**Given passage:**
--- begin ---
Opinion
2012-04-24
Jeffrey A. Sunshine, P.C., Lake Success, N.Y., for appellants. Lazare Potter & Giacovas LLP, New York, N.Y. (Stephen M. Lazare and Patricia Dee Bilka of counsel), for respondent Phoenix Insurance Company.
Jeffrey A. Sunshine, P.C., Lake Success, N.Y., for appellants. Lazare Potter & Giacovas LLP, New York, N.Y. (Stephen M. Lazare and Patricia Dee Bilka of counsel), for respondent Phoenix Insurance Company.
DANIEL D. ANGIOLILLO, J.P., THOMAS A. DICKERSON, ARIEL E. BELEN, and L. PRISCILLA HALL, JJ.
In an action, inter alia, to recover damages for breach of contract and negligence, the plaintiffs appeal (1) from an order of the Supreme Court, Kings County (Schmidt, J.), dated December 2, 2010, which granted the motion of the defendant Phoenix Insurance Company, also known as Travelers, for summary judgment dismissing the amended complaint insofar as asserted against it and denied their cross motion for summary judgment on the issue of liability against that defendant, and (2), as limited by their brief, from so much of an order of the same court, also dated December 2, 2010, as granted that branch of the motion of the defendants 1812 Quentin Road Condominium Ltd., and Tatiana Borodulina which was for summary judgment dismissing so much of the second cause of action as alleged breach of contract against the defendant 1812 Quentin Road Condominium Ltd.
--- end ---
**Information shown:**
--- begin ---
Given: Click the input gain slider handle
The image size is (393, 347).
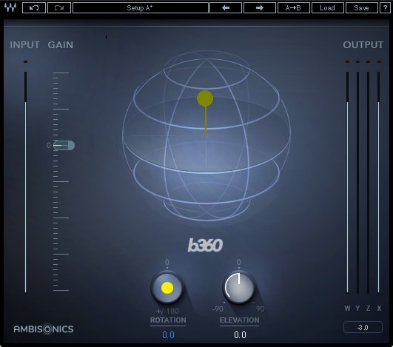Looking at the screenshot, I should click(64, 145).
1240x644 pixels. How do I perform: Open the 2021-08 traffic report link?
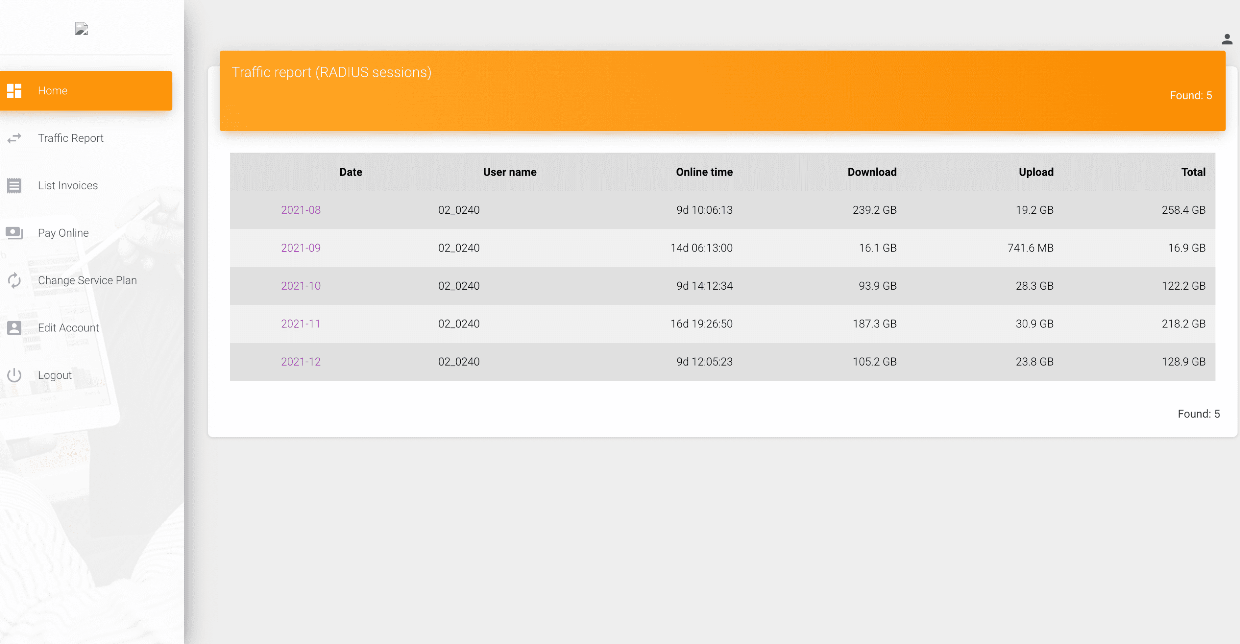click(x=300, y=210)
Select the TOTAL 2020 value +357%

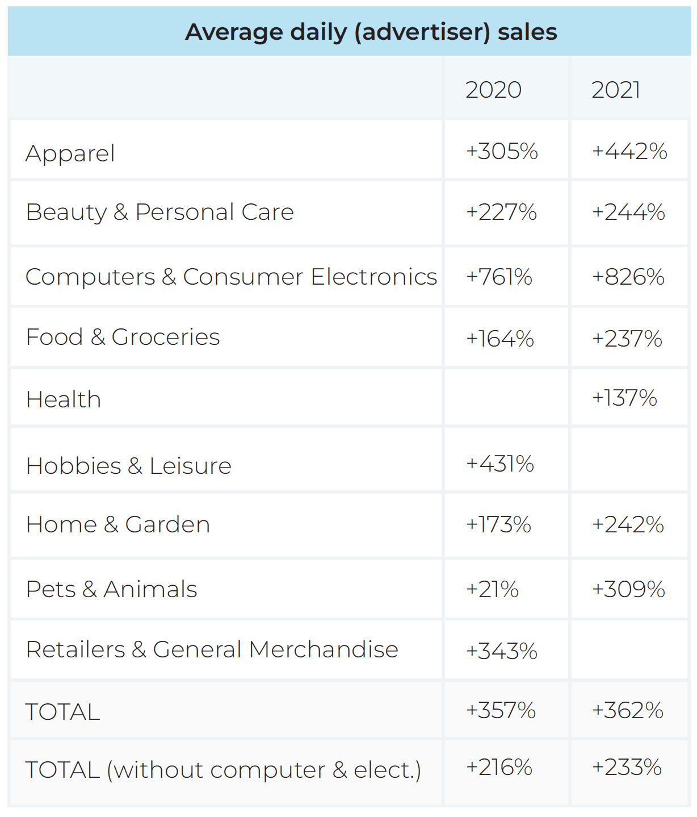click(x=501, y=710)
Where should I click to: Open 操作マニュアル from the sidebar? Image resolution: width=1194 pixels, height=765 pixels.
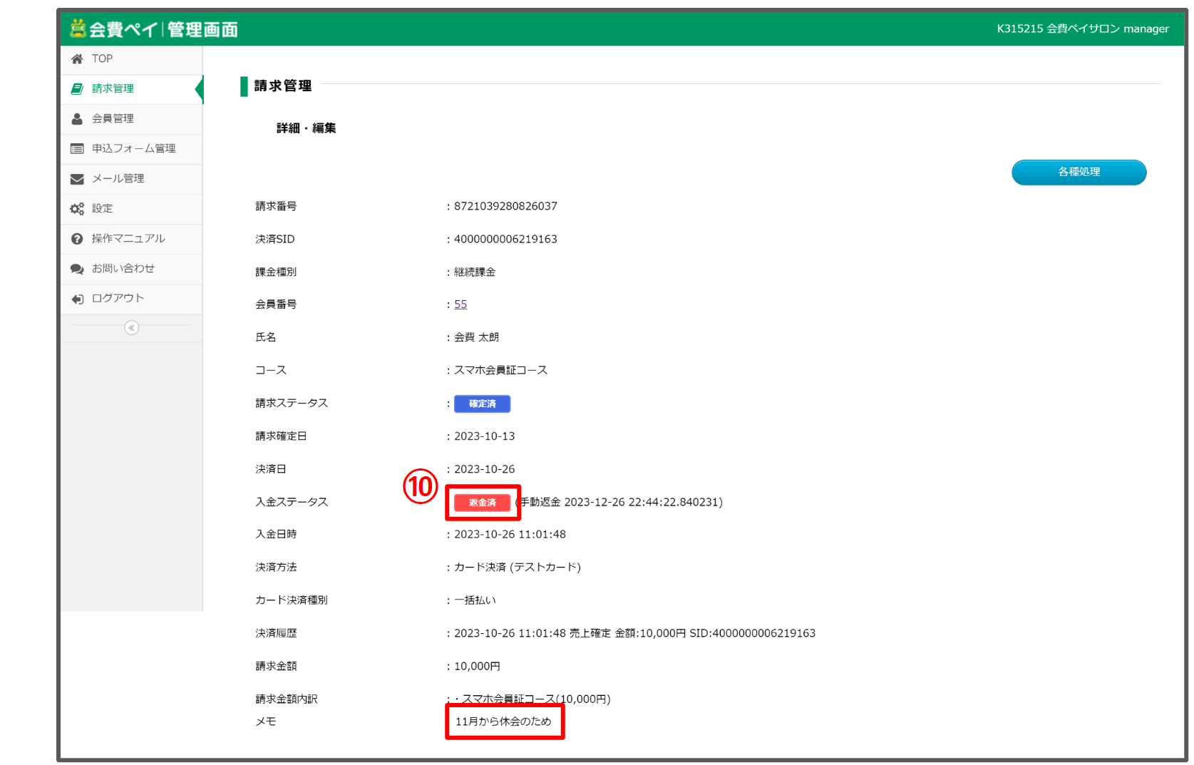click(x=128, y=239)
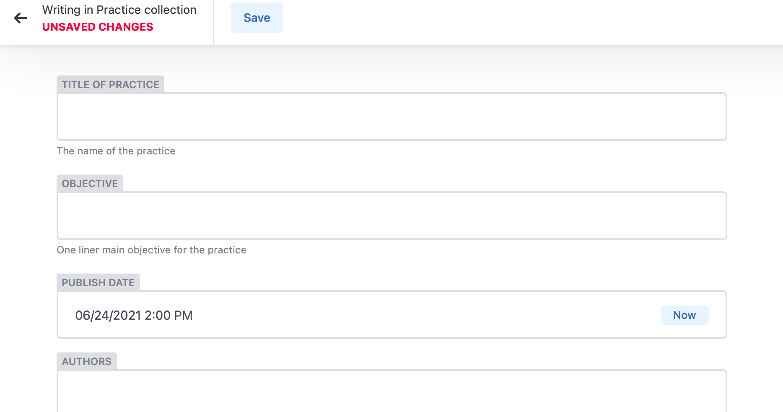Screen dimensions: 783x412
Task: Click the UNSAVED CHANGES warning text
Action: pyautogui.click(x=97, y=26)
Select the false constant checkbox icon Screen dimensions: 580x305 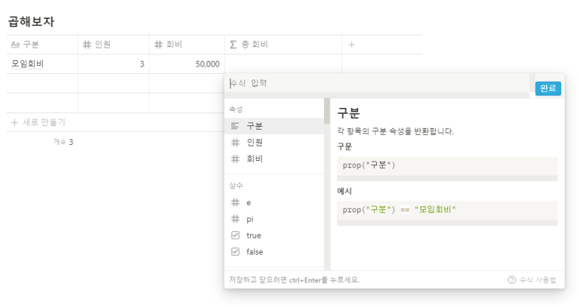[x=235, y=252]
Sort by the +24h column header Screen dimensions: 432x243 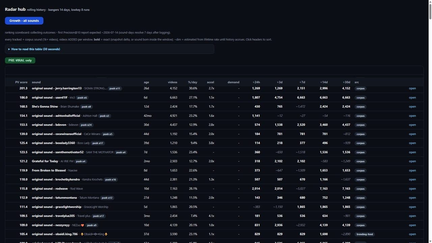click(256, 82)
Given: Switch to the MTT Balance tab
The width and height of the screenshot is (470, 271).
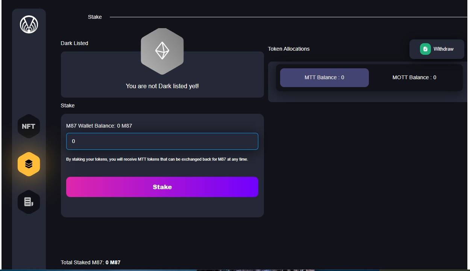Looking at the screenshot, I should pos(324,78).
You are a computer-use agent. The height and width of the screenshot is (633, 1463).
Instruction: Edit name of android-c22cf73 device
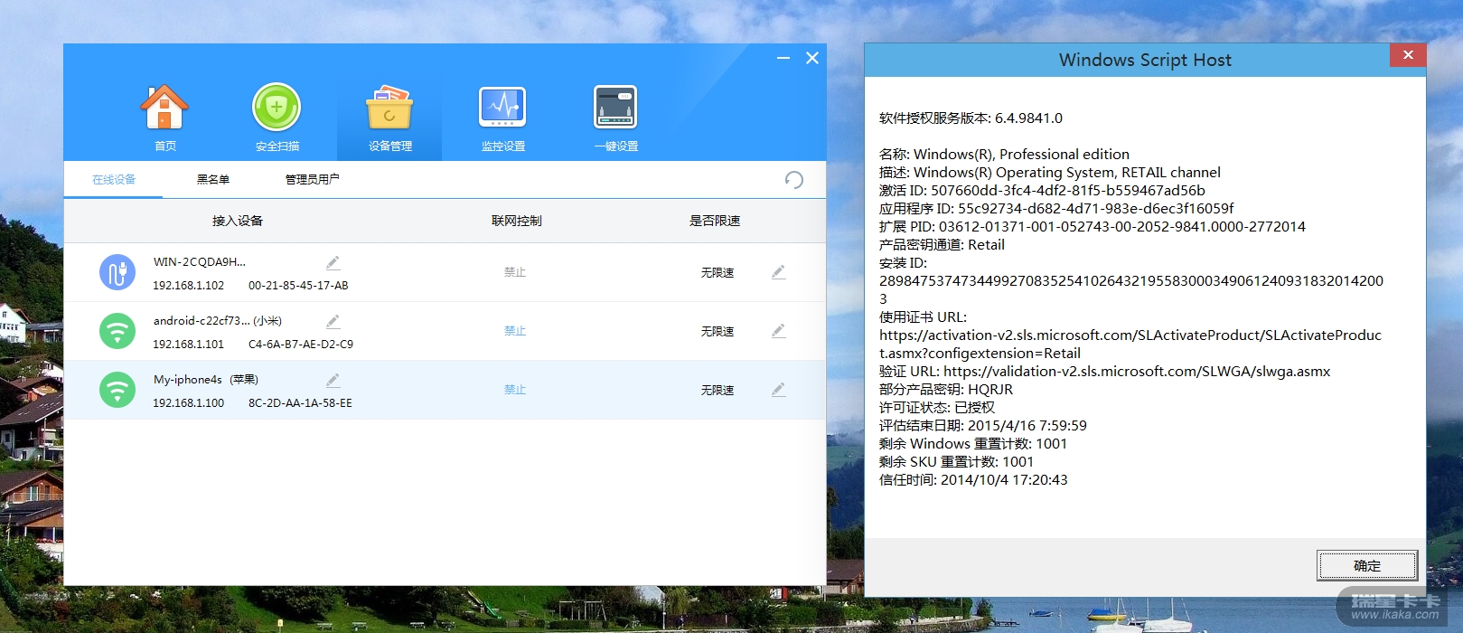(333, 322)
--- end ---
**Directions:**
a. Rewrite the court opinion from "In an action, inter" to "defendant 1812 Quentin Road Condominium Ltd.", putting "Queens County" in place of "Kings County".
b. Write the next part of the court opinion, picking up after its final sentence.

**Answer set:**
a.
In an action, inter alia, to recover damages for breach of contract and negligence, the plaintiffs appeal (1) from an order of the Supreme Court, Queens County (Schmidt, J.), dated December 2, 2010, which granted the motion of the defendant Phoenix Insurance Company, also known as Travelers, for summary judgment dismissing the amended complaint insofar as asserted against it and denied their cross motion for summary judgment on the issue of liability against that defendant, and (2), as limited by their brief, from so much of an order of the same court, also dated December 2, 2010, as granted that branch of the motion of the defendants 1812 Quentin Road Condominium Ltd., and Tatiana Borodulina which was for summary judgment dismissing so much of the second cause of action as alleged breach of contract against the defendant 1812 Quentin Road Condominium Ltd.

b.
ORDERED that the first order is affirmed; and it is further,
ORDERED that the second order is affirmed insofar as appealed from; and it is further,
ORDERED that one bill of costs is awarded to the defendant Phoenix Insurance Company, also known as Travelers.
The Supreme Court properly granted the motion of the defendant Phoenix Insurance Company, also known as Travelers (hereinafter Phoenix), for summary judgment dismissing the amended complaint insofar as asserted against it. Contrary to the plaintiffs' contention, Phoenix demonstrated, prima facie, a lack of coverage for the occurrence at issue, for which no disclaimer was required ( see Handelsman v. Sea Ins. Co., 85 N.Y.2d 96, 99, 623 N.Y.S.2d 750, 647 N.E.2d 1258; Zappone v. Home Ins. Co., 55 N.Y.2d 131, 136–137, 447 N.Y.S.2d 911, 432 N.E.2d 783; Schatz v. St. Paul Fire & Mar. Ins. Co., 269 A.D.2d 380, 702 N.Y.S.2d 855). In opposition, the plaintiffs failed to raise a triable issue of fact ( see Zuckerman v. City of New York, 49 N.Y.2d 557, 562, 427 N.Y.S.2d 595, 404 N.E.2d 718). For the same reason, the Supreme Court properly denied the plaintiffs' cross motion for summary judgment on the issue of liability against Phoenix.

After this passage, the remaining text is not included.